Extrait du document:
Sur l’île du Levant, réputée pour son calme et ses couchers de soleil splendides, on voit alors débarquer une population désireuse de vivre autrement. Et surtout de vivre nu, dans une époque pas vraiment tolérante des principes du nudisme. Progressivement, le quotidien s’organise, de petits commerces se construisent et une association syndicale libre est mise en place pour administrer la communauté. Une autarcie qui déconnecte petit à petit les Levantins du reste du continent. « À Héliopolis, tout le monde se connaît. On se dit même bonjour en se faisant un bisou sur la bouche. Du coup, les Levantins parlent du continent comme d’un royaume d’extraterrestres. Quand ils vont sur le continent, ils rentrent tout bouleversés d’avoir vu tant de voitures et de gens qui ne se disent même pas bonjour, » rigole Chloé Garcin, élue Miss Levant 2017 lors du concours qui se tient chaque année sur la plage des Grottes.
L’Éden du Var
Lorsque la Seconde Guerre Mondiale éclate en 1939, l’île du Levant est évacuée. Il faudra attendre 1947 pour que Héliopolis se repeuple. Mais la population n’est plus vraiment la même. Jean Da Silva rembobine : « Beaucoup d’artistes et d’écrivains sont venus s’installer, et c’est devenu très festif par rapport à l’éthique moraliste naturiste des débuts. Héliopolis est devenu une sorte de nouveau Saint-Tropez. C’est là que s’est formée l’image du Levant comme un Éden très libéral au niveau des mœurs. L’été il y avait même des bateaux de voyeurs qui venaient photographier les femmes nues. »
En vrac, on trouve alors sur place Guy Béart, Annie Girardot, Georges Moustaki ou le romancier Henri Vernes, inventeur du personnage de Bob Morane. Mais après Mai 68, les changements dans les mentalités entraînent un net déclin de la popularité du naturisme, que les jeunes générations perçoivent comme un peu ringard. Dans les années 70 et surtout 80, Héliopolis devient alors principalement une destination homosexuelle, avant que ne s’y installe dans les décennies suivantes une population plus aisée. « Aujourd’hui, c’est un endroit où peuvent se côtoyer des gens qui payent l’impôt sur la fortune et d’autres qui vivent du RSA. Tout ça dans un lieu où la vie n’a presque pas changé depuis les années 50, » reprend Jean Da Silva.

Données de l'exercice:
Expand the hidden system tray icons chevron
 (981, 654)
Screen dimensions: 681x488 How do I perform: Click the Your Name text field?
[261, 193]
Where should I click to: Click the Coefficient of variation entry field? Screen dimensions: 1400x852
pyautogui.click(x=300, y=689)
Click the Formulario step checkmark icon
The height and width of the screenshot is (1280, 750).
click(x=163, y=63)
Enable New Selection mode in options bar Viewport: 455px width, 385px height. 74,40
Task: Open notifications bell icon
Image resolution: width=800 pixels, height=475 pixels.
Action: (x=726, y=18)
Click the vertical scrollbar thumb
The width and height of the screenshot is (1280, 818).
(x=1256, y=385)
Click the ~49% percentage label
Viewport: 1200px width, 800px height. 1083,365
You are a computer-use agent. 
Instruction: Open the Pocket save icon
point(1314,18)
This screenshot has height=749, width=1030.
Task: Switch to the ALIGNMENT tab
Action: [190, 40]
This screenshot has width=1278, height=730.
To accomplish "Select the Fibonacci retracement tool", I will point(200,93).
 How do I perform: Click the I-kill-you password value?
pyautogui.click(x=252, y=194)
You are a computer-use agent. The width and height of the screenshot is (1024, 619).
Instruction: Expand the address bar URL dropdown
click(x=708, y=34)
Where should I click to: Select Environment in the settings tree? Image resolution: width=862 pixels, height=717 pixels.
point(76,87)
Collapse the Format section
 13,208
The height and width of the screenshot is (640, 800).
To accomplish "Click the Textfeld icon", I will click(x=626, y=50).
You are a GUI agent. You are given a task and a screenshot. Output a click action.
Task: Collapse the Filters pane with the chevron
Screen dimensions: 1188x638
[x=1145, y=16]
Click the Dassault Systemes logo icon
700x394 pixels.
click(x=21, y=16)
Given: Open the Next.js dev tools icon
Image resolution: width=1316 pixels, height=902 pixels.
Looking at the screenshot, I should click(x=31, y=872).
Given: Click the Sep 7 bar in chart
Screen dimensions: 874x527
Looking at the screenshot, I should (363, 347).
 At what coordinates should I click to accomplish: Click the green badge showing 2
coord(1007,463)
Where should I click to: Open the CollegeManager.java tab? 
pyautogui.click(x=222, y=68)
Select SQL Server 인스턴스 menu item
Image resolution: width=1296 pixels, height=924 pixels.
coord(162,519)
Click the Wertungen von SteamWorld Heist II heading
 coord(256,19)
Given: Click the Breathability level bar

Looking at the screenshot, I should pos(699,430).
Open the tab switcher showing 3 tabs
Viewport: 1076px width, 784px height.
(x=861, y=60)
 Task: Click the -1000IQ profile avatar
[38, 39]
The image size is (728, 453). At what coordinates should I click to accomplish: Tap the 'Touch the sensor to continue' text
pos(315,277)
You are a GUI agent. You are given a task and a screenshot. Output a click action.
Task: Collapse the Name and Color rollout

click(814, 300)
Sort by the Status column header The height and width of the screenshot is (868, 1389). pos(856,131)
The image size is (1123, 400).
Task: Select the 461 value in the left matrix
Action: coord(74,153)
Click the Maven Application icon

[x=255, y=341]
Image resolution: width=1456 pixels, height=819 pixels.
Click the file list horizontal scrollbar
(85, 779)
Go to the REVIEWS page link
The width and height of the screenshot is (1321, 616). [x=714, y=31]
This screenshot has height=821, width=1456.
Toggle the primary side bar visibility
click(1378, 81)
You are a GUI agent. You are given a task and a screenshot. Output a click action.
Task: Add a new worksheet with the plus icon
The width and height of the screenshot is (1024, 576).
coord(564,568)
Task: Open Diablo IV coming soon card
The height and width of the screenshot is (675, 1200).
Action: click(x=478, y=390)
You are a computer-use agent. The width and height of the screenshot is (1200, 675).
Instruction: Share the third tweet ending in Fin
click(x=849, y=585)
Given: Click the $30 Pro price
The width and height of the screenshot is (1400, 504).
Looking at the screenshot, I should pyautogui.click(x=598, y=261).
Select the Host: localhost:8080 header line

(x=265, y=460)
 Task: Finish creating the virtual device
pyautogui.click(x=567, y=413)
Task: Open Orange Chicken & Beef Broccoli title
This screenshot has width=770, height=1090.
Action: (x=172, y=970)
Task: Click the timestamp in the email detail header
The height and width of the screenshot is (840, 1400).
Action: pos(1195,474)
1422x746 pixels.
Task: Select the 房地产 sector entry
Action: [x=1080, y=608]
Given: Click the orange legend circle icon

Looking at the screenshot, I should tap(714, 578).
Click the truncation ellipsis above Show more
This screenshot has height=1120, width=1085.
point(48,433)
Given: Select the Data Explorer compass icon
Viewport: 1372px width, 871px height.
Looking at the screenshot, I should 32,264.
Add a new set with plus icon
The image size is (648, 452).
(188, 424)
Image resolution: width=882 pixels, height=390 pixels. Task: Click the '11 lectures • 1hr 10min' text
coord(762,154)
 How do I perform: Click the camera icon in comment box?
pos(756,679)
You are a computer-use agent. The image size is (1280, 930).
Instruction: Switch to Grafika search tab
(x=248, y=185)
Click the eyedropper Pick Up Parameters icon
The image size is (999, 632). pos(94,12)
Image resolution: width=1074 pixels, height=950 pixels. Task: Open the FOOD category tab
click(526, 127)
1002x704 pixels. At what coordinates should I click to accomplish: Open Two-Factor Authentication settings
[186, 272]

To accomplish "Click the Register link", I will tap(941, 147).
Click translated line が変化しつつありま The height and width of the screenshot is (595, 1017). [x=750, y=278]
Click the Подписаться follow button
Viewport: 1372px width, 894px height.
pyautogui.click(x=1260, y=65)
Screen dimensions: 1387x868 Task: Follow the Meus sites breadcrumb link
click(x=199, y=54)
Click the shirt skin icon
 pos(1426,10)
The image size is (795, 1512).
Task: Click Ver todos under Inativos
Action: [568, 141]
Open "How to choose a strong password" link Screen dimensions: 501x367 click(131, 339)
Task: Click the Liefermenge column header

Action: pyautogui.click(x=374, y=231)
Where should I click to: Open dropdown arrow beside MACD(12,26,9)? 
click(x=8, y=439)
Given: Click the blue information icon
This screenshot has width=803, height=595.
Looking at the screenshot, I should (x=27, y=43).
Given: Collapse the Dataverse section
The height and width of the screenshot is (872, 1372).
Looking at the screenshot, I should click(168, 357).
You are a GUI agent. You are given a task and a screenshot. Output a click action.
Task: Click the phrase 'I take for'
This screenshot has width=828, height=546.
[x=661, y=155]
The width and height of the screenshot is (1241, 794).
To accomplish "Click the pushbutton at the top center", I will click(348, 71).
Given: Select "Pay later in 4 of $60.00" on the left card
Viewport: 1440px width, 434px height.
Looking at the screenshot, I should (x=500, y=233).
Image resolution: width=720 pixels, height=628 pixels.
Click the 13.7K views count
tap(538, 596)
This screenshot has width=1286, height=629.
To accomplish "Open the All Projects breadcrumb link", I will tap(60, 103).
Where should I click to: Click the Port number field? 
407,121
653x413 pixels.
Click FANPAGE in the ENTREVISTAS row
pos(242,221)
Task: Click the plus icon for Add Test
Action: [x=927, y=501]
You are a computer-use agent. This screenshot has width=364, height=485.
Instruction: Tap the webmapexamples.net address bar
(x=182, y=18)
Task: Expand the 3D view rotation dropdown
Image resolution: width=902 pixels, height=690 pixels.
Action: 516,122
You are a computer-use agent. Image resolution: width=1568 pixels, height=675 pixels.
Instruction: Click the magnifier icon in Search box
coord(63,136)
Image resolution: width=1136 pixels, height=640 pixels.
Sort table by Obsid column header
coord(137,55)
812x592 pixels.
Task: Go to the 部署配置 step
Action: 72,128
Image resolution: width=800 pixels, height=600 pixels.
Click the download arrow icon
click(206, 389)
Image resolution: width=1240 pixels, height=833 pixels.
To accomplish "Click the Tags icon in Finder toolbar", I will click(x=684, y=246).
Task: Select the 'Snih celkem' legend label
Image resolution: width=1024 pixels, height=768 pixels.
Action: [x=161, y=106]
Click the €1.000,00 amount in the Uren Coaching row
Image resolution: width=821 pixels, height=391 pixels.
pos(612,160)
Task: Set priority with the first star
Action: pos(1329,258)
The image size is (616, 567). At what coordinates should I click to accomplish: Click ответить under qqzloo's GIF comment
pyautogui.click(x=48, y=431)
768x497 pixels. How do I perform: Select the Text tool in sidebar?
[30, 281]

À compléter:
a – Recopiez à l'identique les enregistrements, depuis leur début jusqu'à la ligne contenant « pyautogui.click(x=252, y=194) », cette ligne comprise.
b – Prolongez le texte sur Héliopolis et l'île du Levant à partir de sa dernière phrase.

Réponses finales:
a –
Expand the hidden system tray icons chevron
 (981, 654)
Screen dimensions: 681x488 How do I perform: Click the Your Name text field?
[261, 193]
Where should I click to: Click the Coefficient of variation entry field? Screen dimensions: 1400x852
pyautogui.click(x=300, y=689)
Click the Formulario step checkmark icon
The height and width of the screenshot is (1280, 750).
click(x=163, y=63)
Enable New Selection mode in options bar Viewport: 455px width, 385px height. 74,40
Task: Open notifications bell icon
Image resolution: width=800 pixels, height=475 pixels.
Action: (x=726, y=18)
Click the vertical scrollbar thumb
The width and height of the screenshot is (1280, 818).
(x=1256, y=385)
Click the ~49% percentage label
Viewport: 1200px width, 800px height. 1083,365
You are a computer-use agent. 
Instruction: Open the Pocket save icon
point(1314,18)
This screenshot has height=749, width=1030.
Task: Switch to the ALIGNMENT tab
Action: [190, 40]
This screenshot has width=1278, height=730.
To accomplish "Select the Fibonacci retracement tool", I will point(200,93).
 How do I perform: Click the I-kill-you password value?
pyautogui.click(x=252, y=194)

b –
Héliopolis-sur-Seine
Fondateur du Festival international de Mode et de Photographie d’Hyères, Jean-Pierre Blanc est lui aussi un amoureux de l’île du Levant. Avec les membres de l’association culturelle NU2, il s’est penché sur l’activité artistique bouillonnante propre à Héliopolis. « Les Durville qui ont fondé le village étaient des gens en phase avec leur temps. L’aventure du cinéma et de la photographie les passionnaient et ils ont utilisé ces nouveaux médiums pour documenter ce qu’ils avaient fait à Héliopolis, » précise-t-il.
C’est pour montrer ces images et toutes celles qui ont suivi que se tient ce vendredi 19 janvier au Silencio à Paris une nuit spécialement dédiée au Levant. L’occasion de débattre sur l’histoire du naturisme à Héliopolis, de voir les premiers films tournés sur l’île, les photographies édéniques prises sur place au fil des années ou même d’assister à une performance de danse. Un peu comme si toute la communauté de Héliopolis venait s’installer dans un club branché de la capitale. Et c’est promis, malgré le froid de l’hiver, aucune tenue correcte ne sera exigée.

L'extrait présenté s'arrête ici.